The tenderness story of the famous ballet dancer Mathilde Kschessinska and Tsar Nicholas II of Russia has been cajoling to be adapted for the screen. It really had everything: ballet, court intrigues, the go to the troubled times it was set in – in short, all the things you need to get international recognition, and – with some chance, even a Golden Globe or an Oscar – are there.
Mathilde. Source: Kinopoisk
Definitely aware of this, director Alexei Uchitel treated the project entirely seriously. Even the film’s cast gives away its international trade in ambitions: Nicholas II is portrayed by German actor Lars Eidinger and Lithuanian actress Ingeborga Dapkunaite, accom nied by Russian actors who entertain already achieved at least some degree of fame abroad, such as Grigory Dobrygin (who be included in Western films A Most Wanted Man and Black Sea in 2014). Interestingly, the elect of the actress portraying Mathilde Kschessinska has not yet been revealed.
Viy 2: A Overseas to China
The original Viy,
a very successful 2014 dark fantasy puff up known internationally as Forbidden Empire , made headlines in Russia by the naked virtue of being released: The movie had originally been announced no fewer than seven years earlier.

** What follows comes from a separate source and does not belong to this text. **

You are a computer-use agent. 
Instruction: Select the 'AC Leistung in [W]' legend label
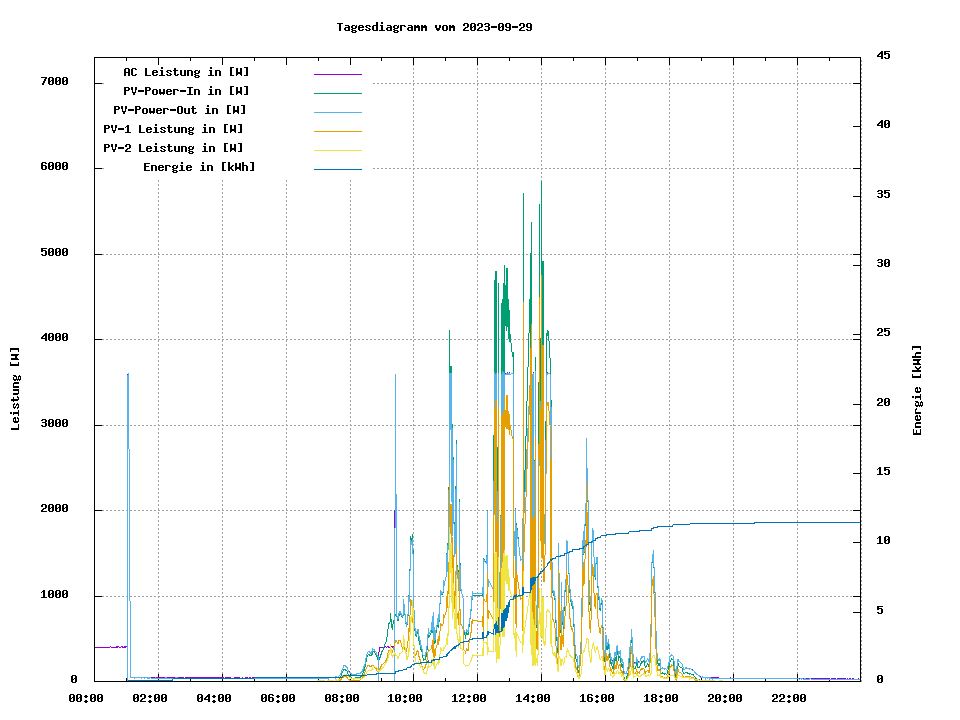[x=186, y=72]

Loosely based on the eponymous thriller by Nikolai Gogol, the film over earned $30 million in Russia and attracted some attention from China – without considering earning only $3 million there, it still appealed reasonably to Chinese producers that they decided to take rt in transforming a sequel. Thus, the second rt of the story, which is still in Canada display, will be set in the Celestial Empire: A teaser of the film showcases Wuxia-style spirit scenes, dragons and other essential elements of an “Asian-flavored” flick.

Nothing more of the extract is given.